**YOUR ASSIGNMENT**
What is needed is the whole of the data, set down exactly.

[Saved entries]
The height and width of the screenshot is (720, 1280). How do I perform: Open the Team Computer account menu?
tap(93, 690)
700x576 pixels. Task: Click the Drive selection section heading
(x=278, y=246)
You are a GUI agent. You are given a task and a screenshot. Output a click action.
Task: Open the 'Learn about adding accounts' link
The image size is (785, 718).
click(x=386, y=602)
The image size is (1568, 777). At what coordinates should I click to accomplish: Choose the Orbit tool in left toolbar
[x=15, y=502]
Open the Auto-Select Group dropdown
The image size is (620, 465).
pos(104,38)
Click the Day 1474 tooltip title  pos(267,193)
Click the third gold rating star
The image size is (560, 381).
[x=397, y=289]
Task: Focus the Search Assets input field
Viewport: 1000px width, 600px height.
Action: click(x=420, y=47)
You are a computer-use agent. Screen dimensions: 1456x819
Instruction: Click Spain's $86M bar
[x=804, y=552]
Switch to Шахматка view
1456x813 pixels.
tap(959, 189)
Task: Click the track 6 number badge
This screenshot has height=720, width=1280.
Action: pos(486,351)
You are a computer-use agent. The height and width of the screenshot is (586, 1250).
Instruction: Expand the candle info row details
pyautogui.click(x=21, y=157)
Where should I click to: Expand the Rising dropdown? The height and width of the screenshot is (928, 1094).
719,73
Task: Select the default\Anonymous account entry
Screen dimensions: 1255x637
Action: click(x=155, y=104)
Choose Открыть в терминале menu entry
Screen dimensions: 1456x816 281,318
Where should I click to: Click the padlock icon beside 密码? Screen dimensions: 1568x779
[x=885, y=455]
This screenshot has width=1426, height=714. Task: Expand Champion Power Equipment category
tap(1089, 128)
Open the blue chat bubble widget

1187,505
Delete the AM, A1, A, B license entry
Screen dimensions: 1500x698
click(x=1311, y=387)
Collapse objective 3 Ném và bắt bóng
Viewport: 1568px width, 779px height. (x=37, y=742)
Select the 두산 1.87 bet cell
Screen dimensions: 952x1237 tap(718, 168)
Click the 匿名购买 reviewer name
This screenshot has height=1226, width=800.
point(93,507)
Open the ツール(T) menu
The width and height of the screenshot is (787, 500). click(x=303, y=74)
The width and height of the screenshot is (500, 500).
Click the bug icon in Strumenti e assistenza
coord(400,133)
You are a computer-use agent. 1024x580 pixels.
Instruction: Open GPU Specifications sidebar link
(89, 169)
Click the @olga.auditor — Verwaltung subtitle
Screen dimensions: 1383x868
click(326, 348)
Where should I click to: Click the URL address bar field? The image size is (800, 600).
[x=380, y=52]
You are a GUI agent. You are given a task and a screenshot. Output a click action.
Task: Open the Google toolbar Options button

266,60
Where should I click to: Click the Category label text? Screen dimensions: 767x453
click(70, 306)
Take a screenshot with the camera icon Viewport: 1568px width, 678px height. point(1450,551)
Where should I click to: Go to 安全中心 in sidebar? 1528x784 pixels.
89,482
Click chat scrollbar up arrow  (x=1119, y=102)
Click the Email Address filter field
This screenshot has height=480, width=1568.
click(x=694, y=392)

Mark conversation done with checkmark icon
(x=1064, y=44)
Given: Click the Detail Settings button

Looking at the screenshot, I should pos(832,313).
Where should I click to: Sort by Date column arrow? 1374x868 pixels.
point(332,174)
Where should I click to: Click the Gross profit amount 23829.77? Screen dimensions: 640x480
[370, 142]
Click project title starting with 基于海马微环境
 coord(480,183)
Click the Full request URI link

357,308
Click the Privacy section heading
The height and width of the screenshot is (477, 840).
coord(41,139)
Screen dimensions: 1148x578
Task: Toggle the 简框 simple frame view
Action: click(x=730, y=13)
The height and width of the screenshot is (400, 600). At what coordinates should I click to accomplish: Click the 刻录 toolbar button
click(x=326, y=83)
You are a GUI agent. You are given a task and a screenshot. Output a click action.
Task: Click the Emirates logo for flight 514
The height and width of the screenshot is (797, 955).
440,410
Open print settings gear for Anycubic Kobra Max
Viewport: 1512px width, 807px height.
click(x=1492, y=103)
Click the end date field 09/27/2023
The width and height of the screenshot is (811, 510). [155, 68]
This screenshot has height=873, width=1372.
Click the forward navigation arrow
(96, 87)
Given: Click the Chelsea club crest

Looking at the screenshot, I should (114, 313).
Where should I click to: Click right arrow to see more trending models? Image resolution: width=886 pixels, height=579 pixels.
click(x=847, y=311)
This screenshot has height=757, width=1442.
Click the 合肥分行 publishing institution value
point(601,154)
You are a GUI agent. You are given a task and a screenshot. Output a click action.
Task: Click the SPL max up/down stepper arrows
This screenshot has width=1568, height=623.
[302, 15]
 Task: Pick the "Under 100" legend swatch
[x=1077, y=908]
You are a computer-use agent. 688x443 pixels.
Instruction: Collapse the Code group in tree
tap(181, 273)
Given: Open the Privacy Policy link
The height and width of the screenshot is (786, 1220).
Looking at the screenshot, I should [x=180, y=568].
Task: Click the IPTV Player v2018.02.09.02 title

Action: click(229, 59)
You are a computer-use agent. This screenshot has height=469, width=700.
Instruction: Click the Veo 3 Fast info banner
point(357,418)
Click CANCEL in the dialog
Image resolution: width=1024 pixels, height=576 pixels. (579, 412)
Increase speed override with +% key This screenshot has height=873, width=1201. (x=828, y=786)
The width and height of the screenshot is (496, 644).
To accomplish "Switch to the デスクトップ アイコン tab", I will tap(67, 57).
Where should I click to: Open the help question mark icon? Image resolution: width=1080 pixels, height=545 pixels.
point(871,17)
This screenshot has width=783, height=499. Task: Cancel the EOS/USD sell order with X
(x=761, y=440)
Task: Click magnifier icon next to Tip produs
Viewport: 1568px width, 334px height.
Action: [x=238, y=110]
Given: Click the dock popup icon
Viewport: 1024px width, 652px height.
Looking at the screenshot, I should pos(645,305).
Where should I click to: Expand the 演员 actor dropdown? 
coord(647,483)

**EXERCISE OUTPUT**
The height and width of the screenshot is (720, 1280). How do I perform: Open the Team Computer account menu?
tap(93, 690)
700x576 pixels. Task: Click the Drive selection section heading
(x=278, y=246)
You are a GUI agent. You are given a task and a screenshot. Output a click action.
Task: Open the 'Learn about adding accounts' link
The image size is (785, 718).
click(x=386, y=602)
The image size is (1568, 777). At what coordinates should I click to accomplish: Choose the Orbit tool in left toolbar
[x=15, y=502]
Open the Auto-Select Group dropdown
The image size is (620, 465).
pos(104,38)
Click the Day 1474 tooltip title  pos(267,193)
Click the third gold rating star
The image size is (560, 381).
[x=397, y=289]
Task: Focus the Search Assets input field
Viewport: 1000px width, 600px height.
Action: click(x=420, y=47)
You are a computer-use agent. Screen dimensions: 1456x819
Instruction: Click Spain's $86M bar
[x=804, y=552]
Switch to Шахматка view
1456x813 pixels.
tap(959, 189)
Task: Click the track 6 number badge
This screenshot has height=720, width=1280.
Action: pos(486,351)
You are a computer-use agent. The height and width of the screenshot is (586, 1250).
Instruction: Expand the candle info row details
pyautogui.click(x=21, y=157)
Where should I click to: Expand the Rising dropdown? The height and width of the screenshot is (928, 1094).
719,73
Task: Select the default\Anonymous account entry
Screen dimensions: 1255x637
Action: click(x=155, y=104)
Choose Открыть в терминале menu entry
Screen dimensions: 1456x816 281,318
Where should I click to: Click the padlock icon beside 密码? Screen dimensions: 1568x779
[x=885, y=455]
This screenshot has width=1426, height=714. Task: Expand Champion Power Equipment category
tap(1089, 128)
Open the blue chat bubble widget

1187,505
Delete the AM, A1, A, B license entry
Screen dimensions: 1500x698
click(x=1311, y=387)
Collapse objective 3 Ném và bắt bóng
Viewport: 1568px width, 779px height. (x=37, y=742)
Select the 두산 1.87 bet cell
Screen dimensions: 952x1237 tap(718, 168)
Click the 匿名购买 reviewer name
This screenshot has height=1226, width=800.
point(93,507)
Open the ツール(T) menu
The width and height of the screenshot is (787, 500). click(x=303, y=74)
The width and height of the screenshot is (500, 500).
Click the bug icon in Strumenti e assistenza
coord(400,133)
You are a computer-use agent. 1024x580 pixels.
Instruction: Open GPU Specifications sidebar link
(89, 169)
Click the @olga.auditor — Verwaltung subtitle
Screen dimensions: 1383x868
click(326, 348)
Where should I click to: Click the URL address bar field? The image size is (800, 600).
[x=380, y=52]
You are a GUI agent. You are given a task and a screenshot. Output a click action.
Task: Open the Google toolbar Options button

266,60
Where should I click to: Click the Category label text? Screen dimensions: 767x453
click(70, 306)
Take a screenshot with the camera icon Viewport: 1568px width, 678px height. point(1450,551)
Where should I click to: Go to 安全中心 in sidebar? 1528x784 pixels.
89,482
Click chat scrollbar up arrow  (x=1119, y=102)
Click the Email Address filter field
This screenshot has height=480, width=1568.
click(x=694, y=392)

Mark conversation done with checkmark icon
(x=1064, y=44)
Given: Click the Detail Settings button

Looking at the screenshot, I should pos(832,313).
Where should I click to: Sort by Date column arrow? 1374x868 pixels.
point(332,174)
Where should I click to: Click the Gross profit amount 23829.77? Screen dimensions: 640x480
[370, 142]
Click project title starting with 基于海马微环境
 coord(480,183)
Click the Full request URI link

357,308
Click the Privacy section heading
The height and width of the screenshot is (477, 840).
coord(41,139)
Screen dimensions: 1148x578
Task: Toggle the 简框 simple frame view
Action: click(x=730, y=13)
The height and width of the screenshot is (400, 600). At what coordinates should I click to accomplish: Click the 刻录 toolbar button
click(x=326, y=83)
You are a GUI agent. You are given a task and a screenshot. Output a click action.
Task: Click the Emirates logo for flight 514
The height and width of the screenshot is (797, 955).
440,410
Open print settings gear for Anycubic Kobra Max
Viewport: 1512px width, 807px height.
click(x=1492, y=103)
Click the end date field 09/27/2023
The width and height of the screenshot is (811, 510). [155, 68]
This screenshot has height=873, width=1372.
Click the forward navigation arrow
(96, 87)
Given: Click the Chelsea club crest

Looking at the screenshot, I should (114, 313).
Where should I click to: Click right arrow to see more trending models? Image resolution: width=886 pixels, height=579 pixels.
click(x=847, y=311)
This screenshot has height=757, width=1442.
Click the 合肥分行 publishing institution value
point(601,154)
You are a GUI agent. You are given a task and a screenshot. Output a click action.
Task: Click the SPL max up/down stepper arrows
This screenshot has width=1568, height=623.
[302, 15]
 Task: Pick the "Under 100" legend swatch
[x=1077, y=908]
You are a computer-use agent. 688x443 pixels.
Instruction: Collapse the Code group in tree
tap(181, 273)
Given: Open the Privacy Policy link
The height and width of the screenshot is (786, 1220).
Looking at the screenshot, I should [x=180, y=568].
Task: Click the IPTV Player v2018.02.09.02 title

Action: click(229, 59)
You are a computer-use agent. This screenshot has height=469, width=700.
Instruction: Click the Veo 3 Fast info banner
point(357,418)
Click CANCEL in the dialog
Image resolution: width=1024 pixels, height=576 pixels. (579, 412)
Increase speed override with +% key This screenshot has height=873, width=1201. (x=828, y=786)
The width and height of the screenshot is (496, 644).
To accomplish "Switch to the デスクトップ アイコン tab", I will tap(67, 57).
Where should I click to: Open the help question mark icon? Image resolution: width=1080 pixels, height=545 pixels.
point(871,17)
This screenshot has width=783, height=499. Task: Cancel the EOS/USD sell order with X
(x=761, y=440)
Task: Click magnifier icon next to Tip produs
Viewport: 1568px width, 334px height.
Action: [x=238, y=110]
Given: Click the dock popup icon
Viewport: 1024px width, 652px height.
Looking at the screenshot, I should pos(645,305).
Where should I click to: Expand the 演员 actor dropdown? 
coord(647,483)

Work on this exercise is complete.